_TASK STATEMENT_:
Reproduce the listing below verbatim, every line from the first to the last.

——————————

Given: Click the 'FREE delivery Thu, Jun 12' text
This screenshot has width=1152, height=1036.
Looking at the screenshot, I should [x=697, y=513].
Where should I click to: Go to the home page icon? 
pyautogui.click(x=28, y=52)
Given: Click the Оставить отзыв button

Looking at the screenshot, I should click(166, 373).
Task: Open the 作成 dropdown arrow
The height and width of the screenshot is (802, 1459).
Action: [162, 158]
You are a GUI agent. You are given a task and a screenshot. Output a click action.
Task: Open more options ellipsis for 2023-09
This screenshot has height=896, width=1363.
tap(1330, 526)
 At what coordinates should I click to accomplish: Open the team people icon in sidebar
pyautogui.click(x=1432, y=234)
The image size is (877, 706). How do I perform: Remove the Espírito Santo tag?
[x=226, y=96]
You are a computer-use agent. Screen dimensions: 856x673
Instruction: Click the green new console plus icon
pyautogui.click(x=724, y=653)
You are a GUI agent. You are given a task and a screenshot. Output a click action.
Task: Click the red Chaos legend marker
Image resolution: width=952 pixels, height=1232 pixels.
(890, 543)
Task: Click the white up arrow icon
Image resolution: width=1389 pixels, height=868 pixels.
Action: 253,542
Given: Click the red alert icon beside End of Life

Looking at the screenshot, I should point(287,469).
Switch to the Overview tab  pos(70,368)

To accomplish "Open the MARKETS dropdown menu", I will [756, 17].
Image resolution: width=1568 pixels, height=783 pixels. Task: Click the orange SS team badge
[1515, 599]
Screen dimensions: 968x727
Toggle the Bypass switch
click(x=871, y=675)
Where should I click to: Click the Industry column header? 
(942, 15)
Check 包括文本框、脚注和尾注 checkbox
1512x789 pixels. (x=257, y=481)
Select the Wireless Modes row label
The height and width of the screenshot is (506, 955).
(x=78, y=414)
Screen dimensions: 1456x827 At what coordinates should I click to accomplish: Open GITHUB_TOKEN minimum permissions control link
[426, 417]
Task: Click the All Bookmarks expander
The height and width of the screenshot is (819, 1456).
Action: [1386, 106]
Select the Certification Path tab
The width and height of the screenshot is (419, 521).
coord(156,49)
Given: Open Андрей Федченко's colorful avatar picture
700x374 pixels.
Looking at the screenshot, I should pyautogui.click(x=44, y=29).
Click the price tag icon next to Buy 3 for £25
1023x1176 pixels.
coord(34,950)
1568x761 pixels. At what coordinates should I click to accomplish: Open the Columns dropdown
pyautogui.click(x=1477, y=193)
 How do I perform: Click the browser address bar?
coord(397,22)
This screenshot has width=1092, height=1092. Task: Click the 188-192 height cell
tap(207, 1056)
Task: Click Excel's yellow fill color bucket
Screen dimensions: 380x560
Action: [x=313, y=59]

——————————

_RESPONSE_:
Given: Click the 'FREE delivery Thu, Jun 12' text
This screenshot has width=1152, height=1036.
Looking at the screenshot, I should [x=697, y=513].
Where should I click to: Go to the home page icon? 
pyautogui.click(x=28, y=52)
Given: Click the Оставить отзыв button

Looking at the screenshot, I should click(166, 373).
Task: Open the 作成 dropdown arrow
The height and width of the screenshot is (802, 1459).
Action: [162, 158]
You are a GUI agent. You are given a task and a screenshot. Output a click action.
Task: Open more options ellipsis for 2023-09
This screenshot has height=896, width=1363.
tap(1330, 526)
 At what coordinates should I click to accomplish: Open the team people icon in sidebar
pyautogui.click(x=1432, y=234)
The image size is (877, 706). How do I perform: Remove the Espírito Santo tag?
[x=226, y=96]
You are a computer-use agent. Screen dimensions: 856x673
Instruction: Click the green new console plus icon
pyautogui.click(x=724, y=653)
You are a GUI agent. You are given a task and a screenshot. Output a click action.
Task: Click the red Chaos legend marker
Image resolution: width=952 pixels, height=1232 pixels.
(890, 543)
Task: Click the white up arrow icon
Image resolution: width=1389 pixels, height=868 pixels.
Action: 253,542
Given: Click the red alert icon beside End of Life

Looking at the screenshot, I should point(287,469).
Switch to the Overview tab  pos(70,368)

To accomplish "Open the MARKETS dropdown menu", I will [756, 17].
Image resolution: width=1568 pixels, height=783 pixels. Task: Click the orange SS team badge
[1515, 599]
Screen dimensions: 968x727
Toggle the Bypass switch
click(x=871, y=675)
Where should I click to: Click the Industry column header? 
(942, 15)
Check 包括文本框、脚注和尾注 checkbox
1512x789 pixels. (x=257, y=481)
Select the Wireless Modes row label
The height and width of the screenshot is (506, 955).
(x=78, y=414)
Screen dimensions: 1456x827 At what coordinates should I click to accomplish: Open GITHUB_TOKEN minimum permissions control link
[426, 417]
Task: Click the All Bookmarks expander
The height and width of the screenshot is (819, 1456).
Action: [1386, 106]
Select the Certification Path tab
The width and height of the screenshot is (419, 521).
coord(156,49)
Given: Open Андрей Федченко's colorful avatar picture
700x374 pixels.
Looking at the screenshot, I should pyautogui.click(x=44, y=29).
Click the price tag icon next to Buy 3 for £25
1023x1176 pixels.
coord(34,950)
1568x761 pixels. At what coordinates should I click to accomplish: Open the Columns dropdown
pyautogui.click(x=1477, y=193)
 How do I perform: Click the browser address bar?
coord(397,22)
This screenshot has width=1092, height=1092. Task: Click the 188-192 height cell
tap(207, 1056)
Task: Click Excel's yellow fill color bucket
Screen dimensions: 380x560
Action: [x=313, y=59]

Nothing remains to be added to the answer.